Lineage (The Way of All Flesh)




in the beginning, something about the word. but before that bit about the beginning
there was a lot of business about how mamoaha begat slipshad, and how slipshad
begat hamrach, and hamrach begat nimrod, & so on & so on. the stuff
that was in the gospels but never gospel proper, what only made it into the worst
of sermons and fell between the crevices of all the killings and the fuckings, the
cursings and redeemings, the departures and wanderings and arrivals. the last of
which seem to be -- once you think about it -- always and foreverly forthcoming
and a little too heavily reliant on a surplus of (ahem) trust.

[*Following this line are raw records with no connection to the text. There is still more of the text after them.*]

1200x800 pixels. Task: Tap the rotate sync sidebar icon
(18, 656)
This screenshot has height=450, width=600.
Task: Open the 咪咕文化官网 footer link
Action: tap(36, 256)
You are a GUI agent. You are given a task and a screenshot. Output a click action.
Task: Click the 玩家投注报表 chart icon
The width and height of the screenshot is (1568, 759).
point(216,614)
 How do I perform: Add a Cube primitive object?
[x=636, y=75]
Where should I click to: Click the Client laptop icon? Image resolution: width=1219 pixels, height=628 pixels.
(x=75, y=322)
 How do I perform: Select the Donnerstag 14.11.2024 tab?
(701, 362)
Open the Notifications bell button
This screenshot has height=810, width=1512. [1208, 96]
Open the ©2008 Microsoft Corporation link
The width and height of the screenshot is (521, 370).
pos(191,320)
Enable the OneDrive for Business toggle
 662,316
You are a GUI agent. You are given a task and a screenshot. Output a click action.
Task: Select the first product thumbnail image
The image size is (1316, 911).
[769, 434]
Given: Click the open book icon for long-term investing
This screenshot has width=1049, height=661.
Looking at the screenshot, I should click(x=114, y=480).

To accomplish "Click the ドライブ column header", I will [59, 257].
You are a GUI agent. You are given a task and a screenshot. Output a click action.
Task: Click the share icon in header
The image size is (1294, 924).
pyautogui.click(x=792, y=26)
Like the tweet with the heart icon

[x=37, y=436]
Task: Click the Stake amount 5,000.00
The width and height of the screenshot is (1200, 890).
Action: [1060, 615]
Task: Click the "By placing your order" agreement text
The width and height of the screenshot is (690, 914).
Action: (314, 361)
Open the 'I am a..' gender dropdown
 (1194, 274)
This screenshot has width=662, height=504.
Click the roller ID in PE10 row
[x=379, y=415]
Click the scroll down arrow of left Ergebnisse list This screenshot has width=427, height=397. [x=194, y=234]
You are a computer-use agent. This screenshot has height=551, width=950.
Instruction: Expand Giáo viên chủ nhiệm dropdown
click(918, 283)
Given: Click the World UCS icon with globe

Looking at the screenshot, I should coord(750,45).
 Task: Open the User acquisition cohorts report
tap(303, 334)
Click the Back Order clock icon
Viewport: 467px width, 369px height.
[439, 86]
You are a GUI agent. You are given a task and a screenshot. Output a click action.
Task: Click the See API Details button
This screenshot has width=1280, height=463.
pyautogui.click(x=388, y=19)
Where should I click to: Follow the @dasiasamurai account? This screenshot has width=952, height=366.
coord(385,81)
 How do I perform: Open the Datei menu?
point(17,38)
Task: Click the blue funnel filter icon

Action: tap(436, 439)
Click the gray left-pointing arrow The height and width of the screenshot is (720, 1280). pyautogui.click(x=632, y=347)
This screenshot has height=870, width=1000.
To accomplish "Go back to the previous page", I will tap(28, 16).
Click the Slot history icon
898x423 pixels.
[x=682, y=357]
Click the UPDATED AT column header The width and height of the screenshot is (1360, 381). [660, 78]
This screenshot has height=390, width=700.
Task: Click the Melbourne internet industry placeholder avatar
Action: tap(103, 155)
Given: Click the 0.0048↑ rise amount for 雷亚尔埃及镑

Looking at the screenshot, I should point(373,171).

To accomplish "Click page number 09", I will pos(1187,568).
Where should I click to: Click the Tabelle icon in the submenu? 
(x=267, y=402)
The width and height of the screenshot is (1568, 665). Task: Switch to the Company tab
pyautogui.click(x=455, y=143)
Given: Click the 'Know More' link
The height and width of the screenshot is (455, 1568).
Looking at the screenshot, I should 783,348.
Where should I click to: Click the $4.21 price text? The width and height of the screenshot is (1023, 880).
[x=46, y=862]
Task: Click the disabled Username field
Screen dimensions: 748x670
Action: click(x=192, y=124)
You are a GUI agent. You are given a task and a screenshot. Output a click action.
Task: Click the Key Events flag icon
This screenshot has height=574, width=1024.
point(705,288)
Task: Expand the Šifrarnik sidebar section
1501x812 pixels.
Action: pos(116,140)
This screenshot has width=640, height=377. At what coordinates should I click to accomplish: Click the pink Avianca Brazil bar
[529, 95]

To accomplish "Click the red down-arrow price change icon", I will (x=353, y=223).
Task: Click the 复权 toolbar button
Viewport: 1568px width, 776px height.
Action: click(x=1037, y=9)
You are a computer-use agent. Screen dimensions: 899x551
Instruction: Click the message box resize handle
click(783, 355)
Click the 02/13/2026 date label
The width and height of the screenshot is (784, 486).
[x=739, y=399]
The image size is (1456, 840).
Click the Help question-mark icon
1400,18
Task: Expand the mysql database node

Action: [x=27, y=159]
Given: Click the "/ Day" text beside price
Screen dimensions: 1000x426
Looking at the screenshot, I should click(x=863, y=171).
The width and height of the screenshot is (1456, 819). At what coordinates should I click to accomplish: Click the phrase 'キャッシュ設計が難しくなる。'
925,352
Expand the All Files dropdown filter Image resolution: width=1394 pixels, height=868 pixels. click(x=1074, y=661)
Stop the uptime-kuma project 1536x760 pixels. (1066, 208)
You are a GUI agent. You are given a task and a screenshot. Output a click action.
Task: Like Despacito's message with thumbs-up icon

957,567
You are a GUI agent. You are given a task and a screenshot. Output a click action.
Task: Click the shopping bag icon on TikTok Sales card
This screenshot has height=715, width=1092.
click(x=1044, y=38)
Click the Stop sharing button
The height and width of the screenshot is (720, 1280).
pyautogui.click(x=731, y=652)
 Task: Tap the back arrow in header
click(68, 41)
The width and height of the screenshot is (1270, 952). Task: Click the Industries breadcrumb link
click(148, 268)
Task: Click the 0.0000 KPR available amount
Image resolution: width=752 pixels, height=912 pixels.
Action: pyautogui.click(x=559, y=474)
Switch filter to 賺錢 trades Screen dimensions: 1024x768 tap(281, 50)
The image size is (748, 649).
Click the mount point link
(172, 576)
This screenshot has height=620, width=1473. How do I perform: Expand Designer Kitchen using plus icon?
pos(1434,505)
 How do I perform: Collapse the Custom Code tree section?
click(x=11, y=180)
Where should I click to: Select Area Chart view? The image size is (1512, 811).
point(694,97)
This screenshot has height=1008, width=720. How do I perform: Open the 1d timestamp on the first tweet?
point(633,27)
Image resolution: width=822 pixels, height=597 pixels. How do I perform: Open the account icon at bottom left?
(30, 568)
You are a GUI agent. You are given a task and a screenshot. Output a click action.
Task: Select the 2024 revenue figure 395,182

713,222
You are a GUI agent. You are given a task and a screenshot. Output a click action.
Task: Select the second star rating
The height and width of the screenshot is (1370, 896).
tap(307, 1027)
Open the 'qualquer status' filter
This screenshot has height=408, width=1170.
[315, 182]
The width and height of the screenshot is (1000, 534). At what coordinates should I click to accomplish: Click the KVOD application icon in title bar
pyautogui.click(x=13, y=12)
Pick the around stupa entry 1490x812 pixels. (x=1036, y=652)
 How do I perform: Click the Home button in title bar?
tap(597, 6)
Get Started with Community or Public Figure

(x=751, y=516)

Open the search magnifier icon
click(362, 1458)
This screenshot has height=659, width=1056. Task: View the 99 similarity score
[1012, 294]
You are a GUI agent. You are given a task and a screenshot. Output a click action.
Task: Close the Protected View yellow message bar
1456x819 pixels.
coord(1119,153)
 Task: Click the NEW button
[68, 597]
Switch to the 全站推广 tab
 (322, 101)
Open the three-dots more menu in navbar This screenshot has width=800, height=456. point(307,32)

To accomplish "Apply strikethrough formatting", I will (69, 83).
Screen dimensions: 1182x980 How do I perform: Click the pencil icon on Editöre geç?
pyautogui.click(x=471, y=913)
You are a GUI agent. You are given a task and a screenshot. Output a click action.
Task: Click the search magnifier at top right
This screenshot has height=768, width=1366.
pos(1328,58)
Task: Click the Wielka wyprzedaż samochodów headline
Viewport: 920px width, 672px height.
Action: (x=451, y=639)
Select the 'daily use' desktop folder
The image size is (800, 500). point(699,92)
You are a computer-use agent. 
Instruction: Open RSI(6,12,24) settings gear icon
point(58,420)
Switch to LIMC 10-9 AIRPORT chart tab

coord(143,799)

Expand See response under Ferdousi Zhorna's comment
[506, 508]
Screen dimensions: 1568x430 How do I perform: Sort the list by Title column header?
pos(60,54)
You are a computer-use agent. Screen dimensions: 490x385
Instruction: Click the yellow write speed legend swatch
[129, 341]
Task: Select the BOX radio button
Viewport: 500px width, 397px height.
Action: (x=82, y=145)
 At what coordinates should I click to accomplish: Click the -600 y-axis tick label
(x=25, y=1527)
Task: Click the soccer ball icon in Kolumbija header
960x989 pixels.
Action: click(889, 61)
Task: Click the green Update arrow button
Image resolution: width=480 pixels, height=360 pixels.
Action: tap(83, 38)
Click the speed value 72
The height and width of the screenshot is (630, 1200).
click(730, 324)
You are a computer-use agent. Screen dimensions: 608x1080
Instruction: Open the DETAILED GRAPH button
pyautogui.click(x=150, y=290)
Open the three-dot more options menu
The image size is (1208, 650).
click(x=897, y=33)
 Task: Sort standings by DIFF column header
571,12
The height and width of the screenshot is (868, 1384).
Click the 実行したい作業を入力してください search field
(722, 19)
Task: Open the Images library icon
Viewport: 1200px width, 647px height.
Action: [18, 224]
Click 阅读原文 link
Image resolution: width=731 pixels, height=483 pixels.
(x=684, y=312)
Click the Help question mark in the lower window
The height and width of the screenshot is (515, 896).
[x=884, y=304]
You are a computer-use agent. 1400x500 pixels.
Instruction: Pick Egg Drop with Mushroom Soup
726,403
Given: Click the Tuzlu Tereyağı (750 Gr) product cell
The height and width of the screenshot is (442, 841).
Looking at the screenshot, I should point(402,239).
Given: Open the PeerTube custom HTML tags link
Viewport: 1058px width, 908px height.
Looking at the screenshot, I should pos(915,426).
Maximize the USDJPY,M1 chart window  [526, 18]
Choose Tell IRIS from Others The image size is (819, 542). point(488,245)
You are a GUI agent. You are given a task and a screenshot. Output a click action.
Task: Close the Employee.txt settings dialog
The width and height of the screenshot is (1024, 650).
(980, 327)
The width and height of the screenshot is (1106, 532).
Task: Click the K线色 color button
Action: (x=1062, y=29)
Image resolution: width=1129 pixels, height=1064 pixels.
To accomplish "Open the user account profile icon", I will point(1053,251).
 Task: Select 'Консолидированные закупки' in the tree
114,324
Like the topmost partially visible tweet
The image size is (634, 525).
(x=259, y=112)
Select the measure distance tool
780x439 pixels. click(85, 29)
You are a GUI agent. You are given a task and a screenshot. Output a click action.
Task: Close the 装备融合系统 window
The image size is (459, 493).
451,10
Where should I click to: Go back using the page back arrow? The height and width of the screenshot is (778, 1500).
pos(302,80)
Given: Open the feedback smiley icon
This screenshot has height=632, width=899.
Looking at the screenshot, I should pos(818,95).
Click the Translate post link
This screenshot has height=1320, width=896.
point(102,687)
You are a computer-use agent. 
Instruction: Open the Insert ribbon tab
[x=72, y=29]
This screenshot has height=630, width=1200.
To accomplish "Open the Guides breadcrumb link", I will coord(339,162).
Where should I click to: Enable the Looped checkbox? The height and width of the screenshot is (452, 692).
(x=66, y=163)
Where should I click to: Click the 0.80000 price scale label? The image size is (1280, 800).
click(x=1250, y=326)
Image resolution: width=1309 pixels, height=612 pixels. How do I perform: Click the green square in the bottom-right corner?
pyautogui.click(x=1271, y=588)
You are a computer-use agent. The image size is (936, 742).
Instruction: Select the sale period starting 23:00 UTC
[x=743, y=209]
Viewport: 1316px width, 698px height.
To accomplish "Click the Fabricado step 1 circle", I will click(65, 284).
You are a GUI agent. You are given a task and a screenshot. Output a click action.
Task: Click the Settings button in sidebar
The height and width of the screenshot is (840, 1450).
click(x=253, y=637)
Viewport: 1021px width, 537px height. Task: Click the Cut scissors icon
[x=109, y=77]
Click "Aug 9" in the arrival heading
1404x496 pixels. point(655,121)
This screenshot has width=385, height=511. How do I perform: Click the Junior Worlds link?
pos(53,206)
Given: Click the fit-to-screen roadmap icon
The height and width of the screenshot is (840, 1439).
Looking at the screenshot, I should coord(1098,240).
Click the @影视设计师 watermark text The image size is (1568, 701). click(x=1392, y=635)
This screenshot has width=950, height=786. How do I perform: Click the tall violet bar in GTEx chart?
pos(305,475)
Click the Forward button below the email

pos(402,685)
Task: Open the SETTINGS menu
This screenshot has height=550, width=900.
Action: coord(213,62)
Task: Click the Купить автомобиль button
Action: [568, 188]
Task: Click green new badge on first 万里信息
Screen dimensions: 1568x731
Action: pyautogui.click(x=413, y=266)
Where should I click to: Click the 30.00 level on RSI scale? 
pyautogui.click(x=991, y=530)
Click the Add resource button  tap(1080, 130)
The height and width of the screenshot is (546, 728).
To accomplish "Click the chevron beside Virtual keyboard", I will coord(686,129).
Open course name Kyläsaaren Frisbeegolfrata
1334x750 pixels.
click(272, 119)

before all that: the word supposedly spoken, and then (eventually) scratched down.
the word made flesh, or at least given worldly weight -- legs, if you will -- with its
shaping in the meat of the mouth. its meaning only by way of agreement, a signing
on some undrawn line. that agreement being only that which was mutually known.
the thing we each acknowledge, that lay there between us on the table.

but the only things that can really be known or trusted are those that arrive
well in advance of words. words too often arriving very late to the scene, like
the ambulance rolling up hours after the crucial moment, long after we'd sent word
to the sheriff, with someone having agreed to set out on foot carrying, how it had to
be done before the wires and the telephones made it out our way.

a narrative given shape, strung together and given beginning, middle, end.
tales passed from one to the next, the words there for the purpose of telling.
the sort of tale that sometimes -- some times -- reaches the point where language
breaks down, collapses, that goes a place that words can't go, where description falls
short and takes its leave, leaving just the prelingual utterance, sans syntagma.
because hurts of a certain kind have a quality of (if they must be spelt)
oooooooooaaaaoooooooo,
mmmnnnhhhhmmmmm.

* * *

and it's tiring, killingly so. it gives me a goddamn headache sometimes how some
cats think they can map all this stuff out -- with everything connected or correlated,
categorized and labeled, with everything falling properly into place, all named and
laid out tidily, fixed (supposedly) with certainty about their relatedness. but the
only thing one knows for certain is causality, and even that itself is all wound up in
randomness and happenstance, and beyond that everything else is just guesswork.
but the one thing one can be assured of is the hurts, and the varying qualities
and depths thereof.

now: the hand held aloft, its inside offered up for scrutiny, for decipherence. that fate
is something etched on the skin is another given, among the first things you learn. so too
with the ways in which everything is encoded. delineation, a schematic: the interrelation
of all things, each connected to another. this line tells of progeny, kinship. and over
here we have betrayal. here, the most dooming of jealousies. and here desire. here
abandonment. here fortune. and over here need. and here in need. and here ahhhhh,
and over there unnghhn...

with all of these leading to, pointing to nothing bigger than
THE DAY THAT YOU WILL DIE.

come sooner,
come late




_ _ _ _ _ _ _ _ _ _ _ _ _ _ _ _ _ _ _ _ _ _ _ _ _ _ _ _ _ _ _ _ _ _ _ _ _ _ _

image: John Lee Hooker, 1951.
Photograph by Clemens Kalischer.


7 comments:

Anonymous said...

Wow, thank you!

Anonymous said...

I keep wandering by here in the hope that someone else will write something on this excellent post before I wade in the with the same tirade about the dark space beyond language which I write about every other thing I see in the world.
As you say here better than I could, the narration is a drag net of authority. Oral histories (what else is music at its various points of origin?) are too intimate and too plural and too contradictory to hide the truth that the truth itself is process rather than an object. Like the big Wolf said, "Who's been talking?" And there I go wrapping a brick in a label.

Greyhoos said...

Hey, thanks again, Ralph. It's nice to hear that something that was little more than a writing exercise hit some kind of mark.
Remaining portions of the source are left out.